Collection entries
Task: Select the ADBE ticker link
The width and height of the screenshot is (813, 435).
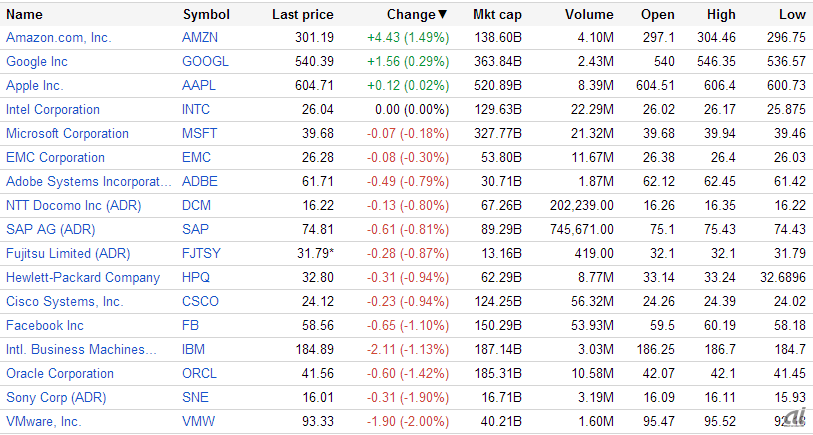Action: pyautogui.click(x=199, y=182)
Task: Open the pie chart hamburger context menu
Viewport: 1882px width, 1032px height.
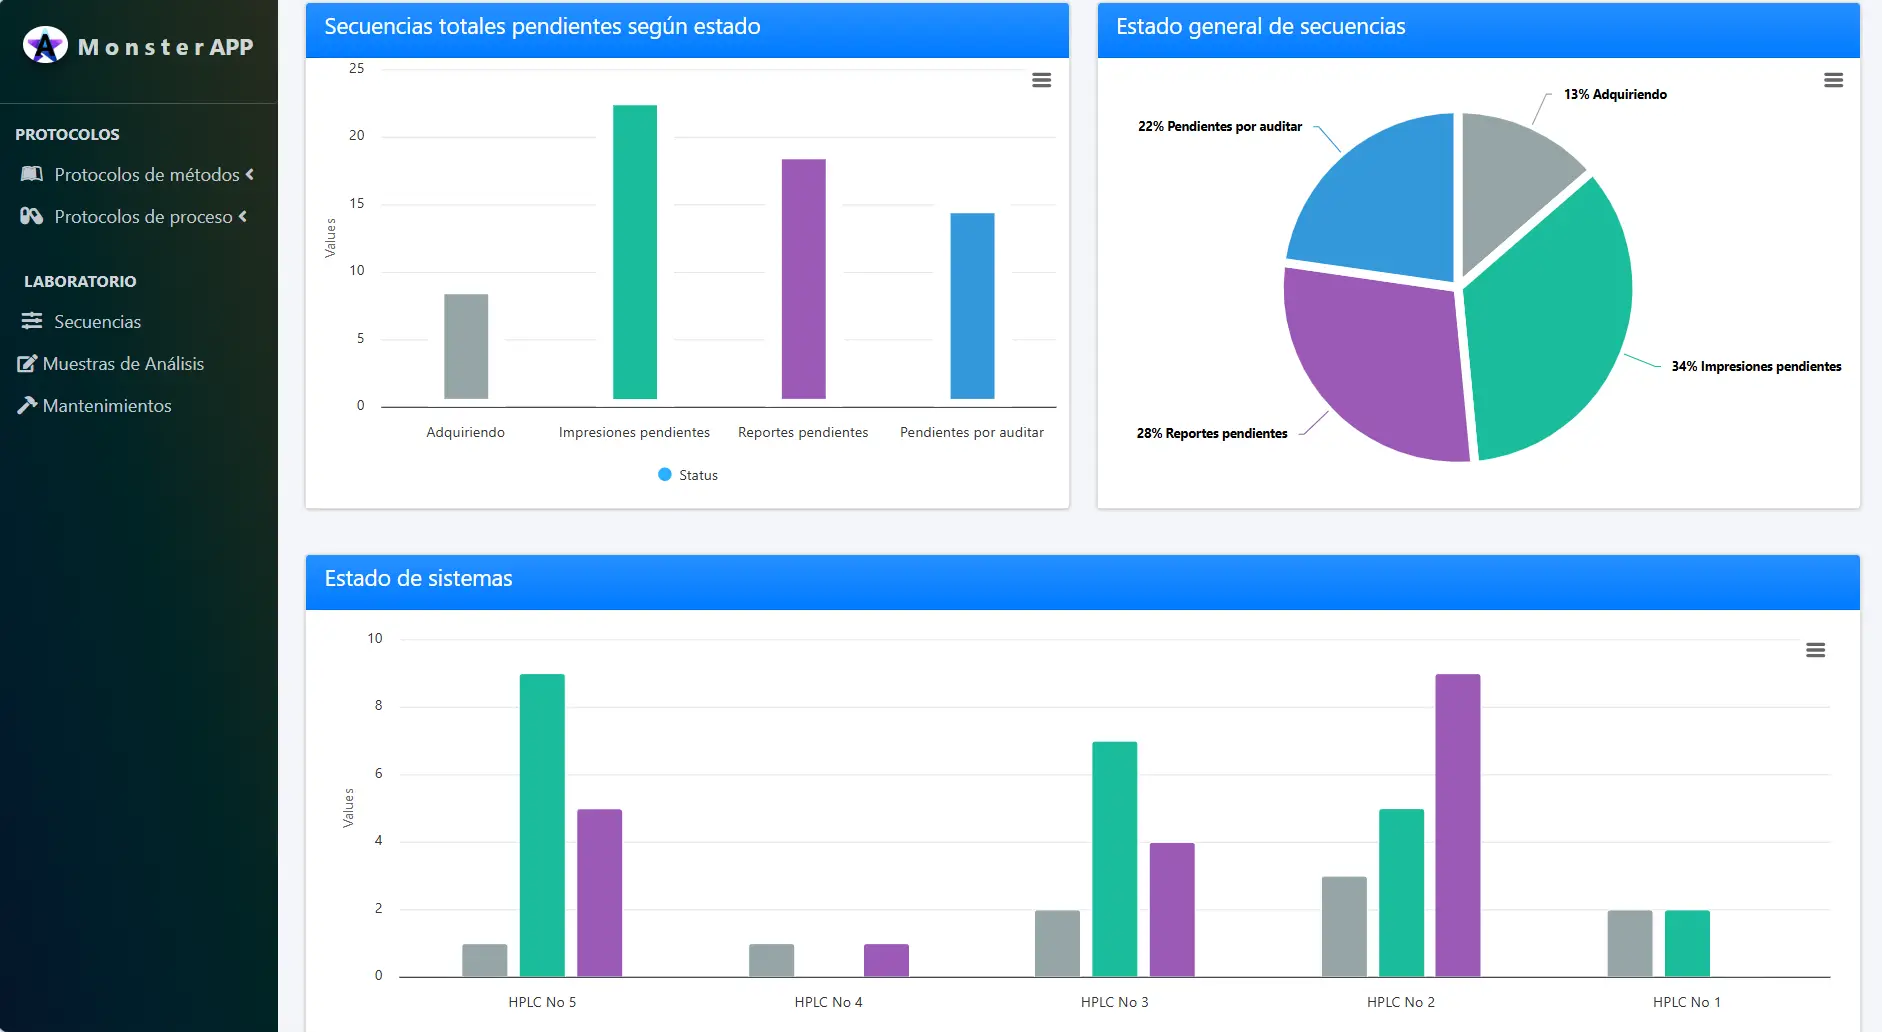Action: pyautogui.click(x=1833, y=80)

§ What you need to do:
Begin with the line that has "The width and" and continue to the last line of the entries, printing each line exactly and nothing else; include both ends and skip the pictures.

§ Response box:
The width and height of the screenshot is (813, 435).
Action: pyautogui.click(x=199, y=182)
Task: Open the pie chart hamburger context menu
Viewport: 1882px width, 1032px height.
Action: pyautogui.click(x=1833, y=80)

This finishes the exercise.